— Goal of the exercise —
Write the next part of the weekly market summary on international markets and commodities, continuing after its final sentence.

International Markets: International markets were mostly positive for the week.  Canada’s TSX rose for a fourth consecutive week adding 0.7%, while across the Atlantic the United Kingdom’s FTSE 100 rallied 2.9%.  On Europe’s mainland, France’s CAC 40 gained 0.2%, but Germany’s DAX retreated -0.3%.  In Asia, China’s Shanghai Composite and Japan’s Nikkei rose 1.1% and 0.4%, respectively.  As grouped by Morgan Stanley Capital International, developed markets added 1.2% while emerging markets rose 1.6%. 

Commodities: After three consecutive down weeks, Gold managed to finish to the upside rising 2.9% to $1840 per ounce.  Similarly, silver surged 7.1% to $24.25 per ounce.  Crude oil rose for a fifth straight week, up 1.6% to $46.26 per barrel.  The industrial metal copper, viewed by some analysts as a barometer of world economic health due to its wide variety of uses, also rose for a fifth consecutive week adding 3.1%.

— Information provided —
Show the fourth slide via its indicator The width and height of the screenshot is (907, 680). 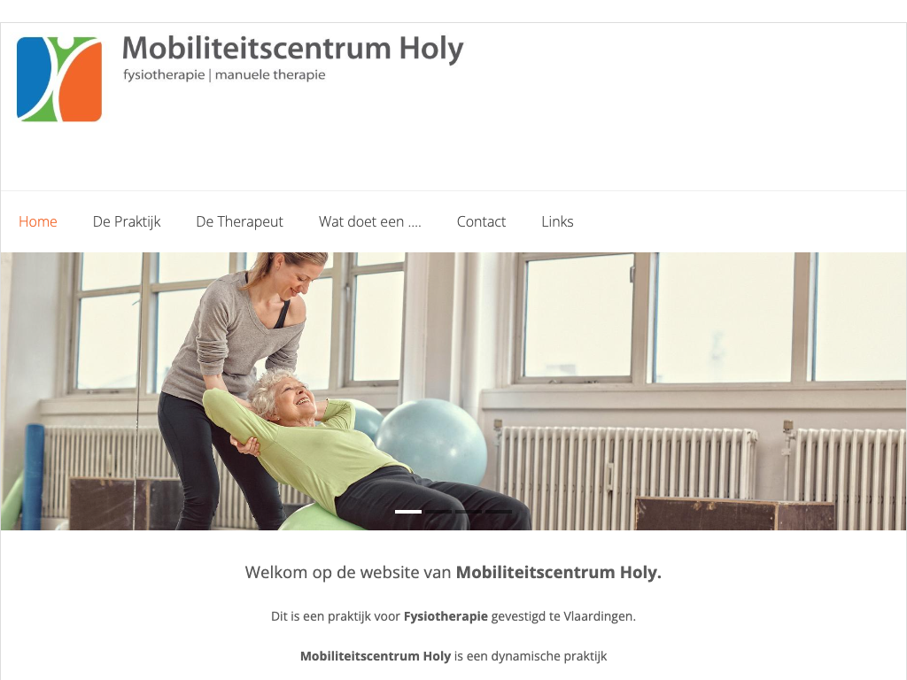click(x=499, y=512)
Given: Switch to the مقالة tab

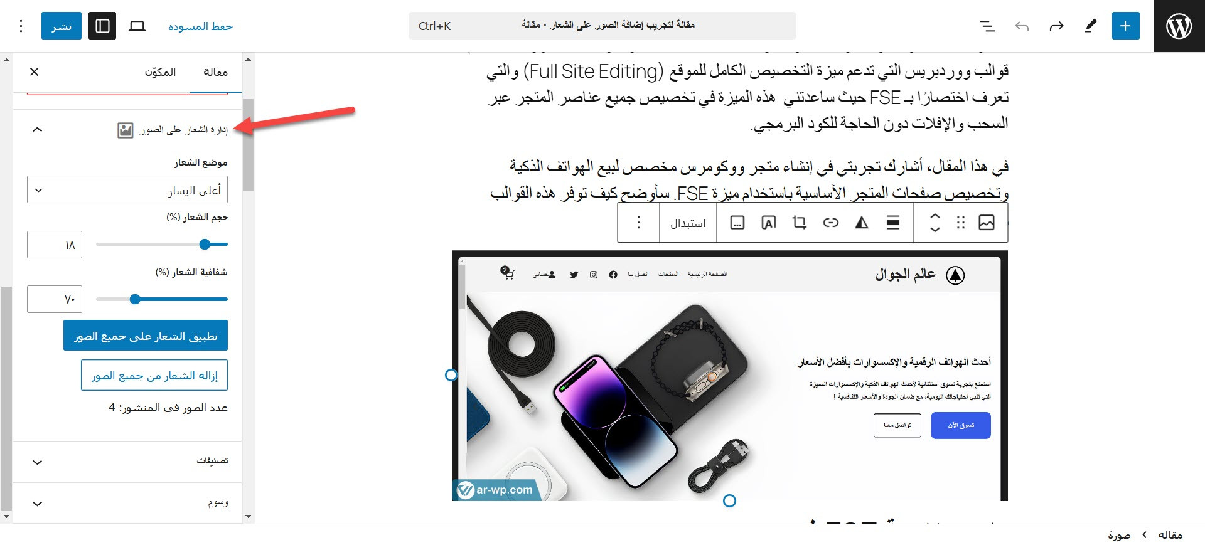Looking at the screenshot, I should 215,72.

...

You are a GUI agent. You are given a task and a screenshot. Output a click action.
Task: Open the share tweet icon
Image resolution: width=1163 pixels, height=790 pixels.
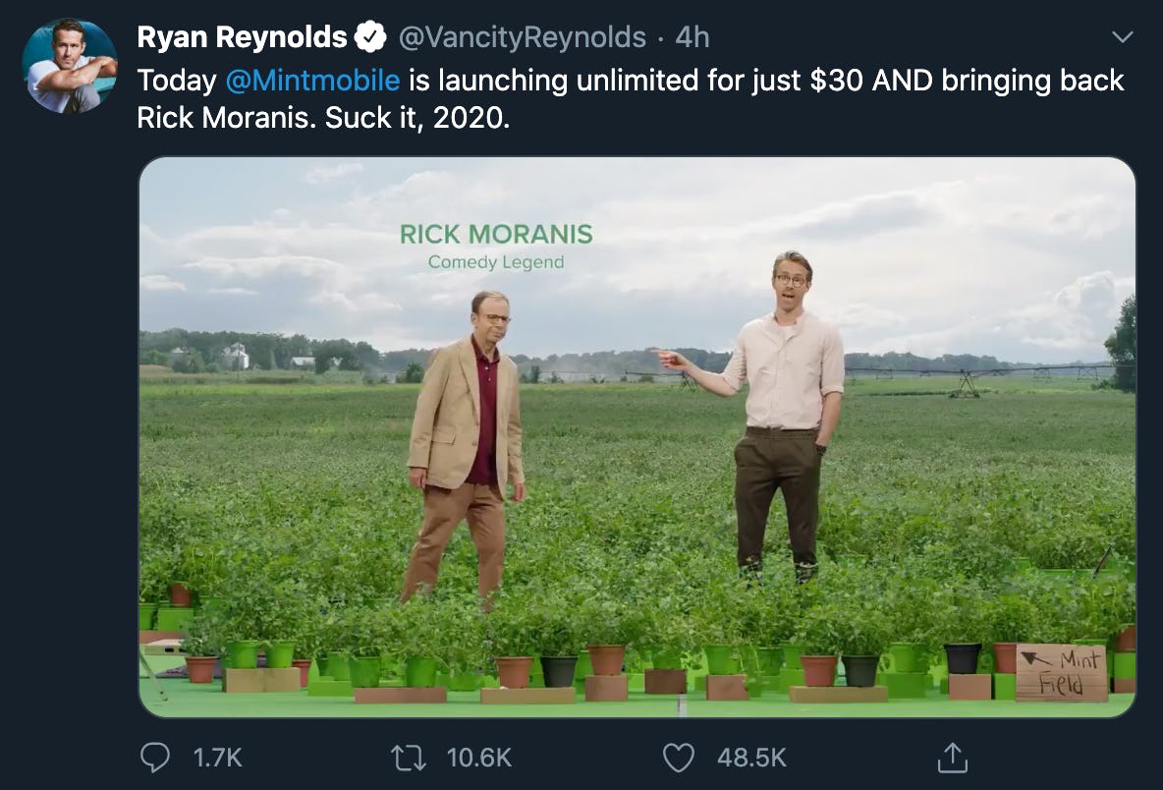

— Written response —
November SummaryThe Dow Jones Industrial Average had its best monthly performance since 1987 in November, while the small cap Russell 2000, jumping 18.4%, registered its best monthly gain since its inception in 1978 .  Both the Dow and NASDAQ surged 11.8% last month, while the S&P 500 and S&P 400 gained 10.8% and 14.2%, respectively. All major international markets finished the month of November with notable gains.  Canada’s TSX added 10.3%, the UK’s FTSE 12.4%, and France and Germany rose 20.1% and 15.0%, respectively.  China was the laggard with a 5.2% gain, while Japan’s Nikkei rallied 15.0%.  Developed international markets finished the month up 14.3%, while emerging markets added 8.9%.  Gold and silver retreated -5.3% and -4.5%, respectively, in November while oil surged a whopping 26.7% and copper gained 12.7%.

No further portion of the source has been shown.